Getting Started¶

Scraping video pages¶

Most use cases will simply require the auto_scrape() function.

>>> from vidscraper import auto_scrape
>>> video = auto_scrape("http://www.youtube.com/watch?v=J_DV9b0x7v4")
>>> video.title
u'CaramellDansen (Full Version + Lyrics)'

That’s it! Couldn’t be easier. auto_scrape() will pull down metadata from all the places it can figure out based on the url you entered and return a Video instance loaded with that data.

If vidscraper doesn’t know how to fetch data for that url – for example, if you try to scrape google.com (which isn’t a video page) – UnhandledVideo will be raised.

Limiting metadata¶

Videos can have metadata pulled from a number of sources - for example, a page scrape, an OEmbed API, and a service-specific API. When loading video data, vidscraper will query as many of these services as it needs to provide the data you ask for.

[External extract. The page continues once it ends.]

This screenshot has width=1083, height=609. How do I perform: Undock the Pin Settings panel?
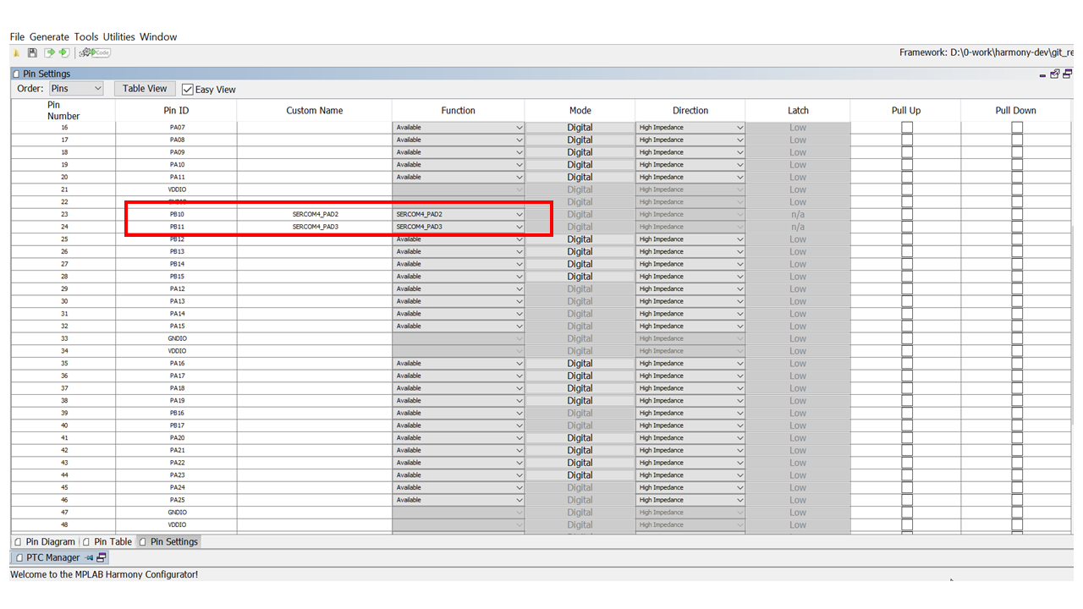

So, if you only need certain pieces of metadata (say the title and description of a video), you can pass those fields to auto_scrape() and potentially save HTTP requests:

>>> video = auto_scrape(url, fields=['title', 'description'])

Getting videos for a feed¶

If you want to get every video for a feed, you can use auto_feed():

>>> from vidscraper import auto_feed
>>> feed = auto_feed("http://blip.tv/djangocon/rss")

This will read the feed at the given url and return a generator which yields Video instances for each entry in the feed. The instances will be preloaded with metadata from the feed. In many cases this will fill out all the fields that you need. If you need more, however, you can tell the video to load more data manually:

>>> video = feed.next()
>>> video.load()

(Don’t worry - if vidscraper can’t figure out a way to get more data, it will simply do nothing!)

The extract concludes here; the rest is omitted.